# GOAL OF THE EXERCISE
In the passage about Anthony Elonis, write out the part that starts at "Anthony Elonis was" and stops after "little cuts.", substituting "MySpace" for "Facebook".

# DOCUMENT PASSAGE

Anthony Elonis was convicted of making
threats against his estranged wife, and an
FBI agent. After his wife left him, taking the
couple's two children with her, Elonis began
posting about her on his Facebook page.

' There's one way to love ya, but a
thousand ways to kill ya,

And I'm not going to rest until your
body is a mess,

Soaked in blood and dying from all the
little cuts.

Hurry up and die bitch.

In another post Elonis opined, "Revenge is a
dish that is best served cold with a
delicious side of psychological torture."
Elonis' wife, Tara, went to court and, after a
three-hour hearing attended by both
husband and wife, she obtained a
restraining order, barring her estranged
husband from threatening, harassing or
contacting her, even indirectly. Elonis,
however, continued his unrestricted posting
practices.

# SUPPLIED INFORMATION
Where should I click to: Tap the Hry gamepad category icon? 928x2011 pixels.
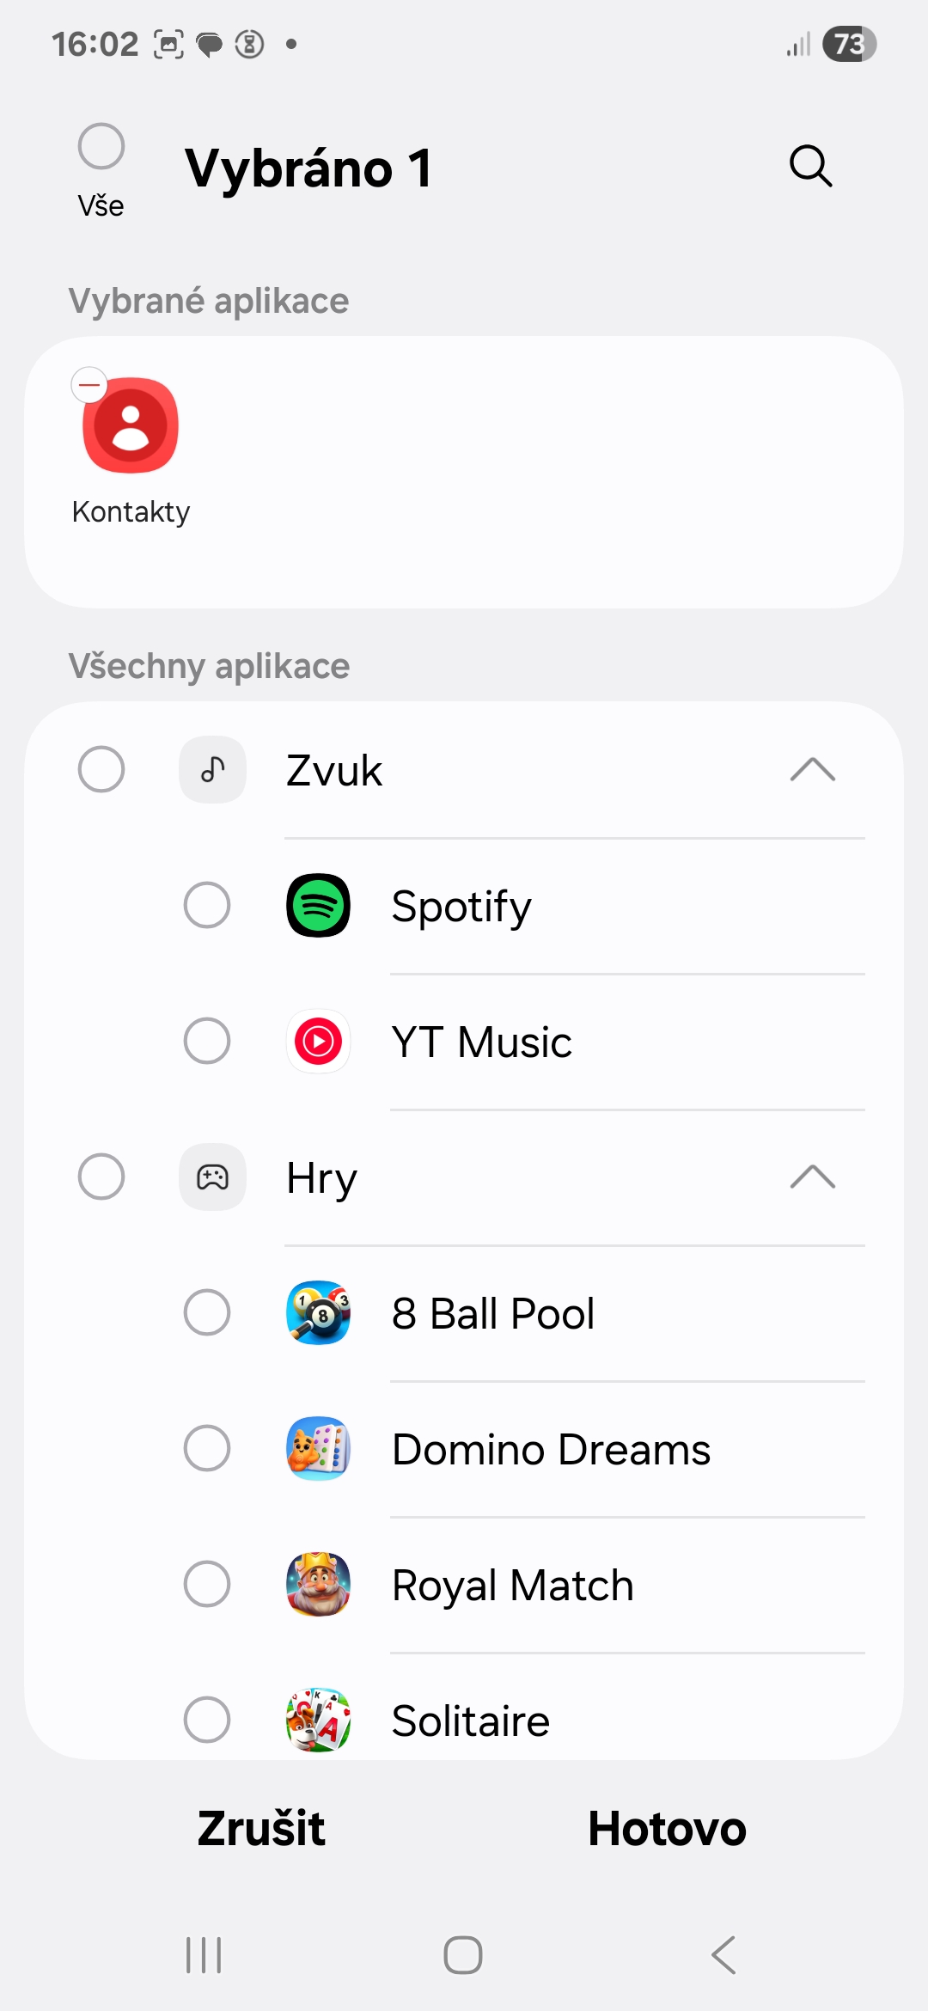pyautogui.click(x=212, y=1177)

# RESULT OF THIS TASK
Anthony Elonis was convicted of making
threats against his estranged wife, and an
FBI agent. After his wife left him, taking the
couple's two children with her, Elonis began
posting about her on his MySpace page.

' There's one way to love ya, but a
thousand ways to kill ya,

And I'm not going to rest until your
body is a mess,

Soaked in blood and dying from all the
little cuts.